- What the task requires:
Give back the whole listing exactly as it is written.

------------------------------------------------------------

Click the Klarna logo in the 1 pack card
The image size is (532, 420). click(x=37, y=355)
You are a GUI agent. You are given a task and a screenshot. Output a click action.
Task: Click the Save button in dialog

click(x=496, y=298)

------------------------------------------------------------

- Task response:
Click the Klarna logo in the 1 pack card
The image size is (532, 420). click(x=37, y=355)
You are a GUI agent. You are given a task and a screenshot. Output a click action.
Task: Click the Save button in dialog

click(x=496, y=298)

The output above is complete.